* **Goal of the exercise**: Once the records below have been read, copy them all out exactly.

* **Stored data**:
+++++

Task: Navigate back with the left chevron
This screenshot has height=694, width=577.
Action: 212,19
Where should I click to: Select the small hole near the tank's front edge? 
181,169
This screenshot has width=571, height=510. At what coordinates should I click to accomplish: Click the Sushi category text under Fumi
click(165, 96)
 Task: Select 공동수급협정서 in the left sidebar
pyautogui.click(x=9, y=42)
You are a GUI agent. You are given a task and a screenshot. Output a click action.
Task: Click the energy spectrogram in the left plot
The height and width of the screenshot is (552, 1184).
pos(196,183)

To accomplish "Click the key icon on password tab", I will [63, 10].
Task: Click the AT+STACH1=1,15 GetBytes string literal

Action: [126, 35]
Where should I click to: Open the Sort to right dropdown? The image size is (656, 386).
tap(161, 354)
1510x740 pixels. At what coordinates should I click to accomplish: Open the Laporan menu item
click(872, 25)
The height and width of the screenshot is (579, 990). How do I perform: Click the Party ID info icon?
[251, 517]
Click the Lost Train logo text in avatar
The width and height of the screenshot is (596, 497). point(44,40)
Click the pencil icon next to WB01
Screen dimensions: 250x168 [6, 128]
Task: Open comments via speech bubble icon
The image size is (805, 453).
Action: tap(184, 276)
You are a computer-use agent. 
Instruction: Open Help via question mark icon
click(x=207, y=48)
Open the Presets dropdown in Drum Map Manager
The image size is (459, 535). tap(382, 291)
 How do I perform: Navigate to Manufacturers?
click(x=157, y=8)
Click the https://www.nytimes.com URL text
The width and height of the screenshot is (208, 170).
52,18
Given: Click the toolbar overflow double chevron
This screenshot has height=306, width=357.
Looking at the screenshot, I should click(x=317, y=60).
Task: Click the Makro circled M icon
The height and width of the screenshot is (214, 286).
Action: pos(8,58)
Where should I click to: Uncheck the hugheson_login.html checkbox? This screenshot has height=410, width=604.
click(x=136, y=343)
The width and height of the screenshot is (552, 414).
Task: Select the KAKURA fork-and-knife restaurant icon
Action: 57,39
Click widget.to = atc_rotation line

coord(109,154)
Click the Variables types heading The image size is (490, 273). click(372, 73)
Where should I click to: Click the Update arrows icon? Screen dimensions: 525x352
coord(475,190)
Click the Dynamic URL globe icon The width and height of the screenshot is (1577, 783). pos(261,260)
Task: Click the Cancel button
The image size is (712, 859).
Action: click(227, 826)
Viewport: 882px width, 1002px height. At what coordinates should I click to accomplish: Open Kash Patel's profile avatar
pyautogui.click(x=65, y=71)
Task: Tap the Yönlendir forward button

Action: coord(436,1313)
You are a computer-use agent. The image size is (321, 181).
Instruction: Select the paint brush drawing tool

+++++

* **Result of the exercise**:
Task: Navigate back with the left chevron
This screenshot has height=694, width=577.
Action: 212,19
Where should I click to: Select the small hole near the tank's front edge? 
181,169
This screenshot has width=571, height=510. At what coordinates should I click to accomplish: Click the Sushi category text under Fumi
click(165, 96)
 Task: Select 공동수급협정서 in the left sidebar
pyautogui.click(x=9, y=42)
You are a GUI agent. You are given a task and a screenshot. Output a click action.
Task: Click the energy spectrogram in the left plot
The height and width of the screenshot is (552, 1184).
pos(196,183)

To accomplish "Click the key icon on password tab", I will [63, 10].
Task: Click the AT+STACH1=1,15 GetBytes string literal

Action: [126, 35]
Where should I click to: Open the Sort to right dropdown? The image size is (656, 386).
tap(161, 354)
1510x740 pixels. At what coordinates should I click to accomplish: Open the Laporan menu item
click(872, 25)
The height and width of the screenshot is (579, 990). How do I perform: Click the Party ID info icon?
[251, 517]
Click the Lost Train logo text in avatar
The width and height of the screenshot is (596, 497). point(44,40)
Click the pencil icon next to WB01
Screen dimensions: 250x168 [6, 128]
Task: Open comments via speech bubble icon
The image size is (805, 453).
Action: tap(184, 276)
You are a computer-use agent. 
Instruction: Open Help via question mark icon
click(x=207, y=48)
Open the Presets dropdown in Drum Map Manager
The image size is (459, 535). tap(382, 291)
 How do I perform: Navigate to Manufacturers?
click(x=157, y=8)
Click the https://www.nytimes.com URL text
The width and height of the screenshot is (208, 170).
52,18
Given: Click the toolbar overflow double chevron
This screenshot has height=306, width=357.
Looking at the screenshot, I should click(x=317, y=60).
Task: Click the Makro circled M icon
The height and width of the screenshot is (214, 286).
Action: pos(8,58)
Where should I click to: Uncheck the hugheson_login.html checkbox? This screenshot has height=410, width=604.
click(x=136, y=343)
The width and height of the screenshot is (552, 414).
Task: Select the KAKURA fork-and-knife restaurant icon
Action: 57,39
Click widget.to = atc_rotation line

coord(109,154)
Click the Variables types heading The image size is (490, 273). click(372, 73)
Where should I click to: Click the Update arrows icon? Screen dimensions: 525x352
coord(475,190)
Click the Dynamic URL globe icon The width and height of the screenshot is (1577, 783). pos(261,260)
Task: Click the Cancel button
The image size is (712, 859).
Action: click(227, 826)
Viewport: 882px width, 1002px height. At what coordinates should I click to accomplish: Open Kash Patel's profile avatar
pyautogui.click(x=65, y=71)
Task: Tap the Yönlendir forward button

Action: coord(436,1313)
You are a computer-use agent. The image size is (321, 181).
Instruction: Select the paint brush drawing tool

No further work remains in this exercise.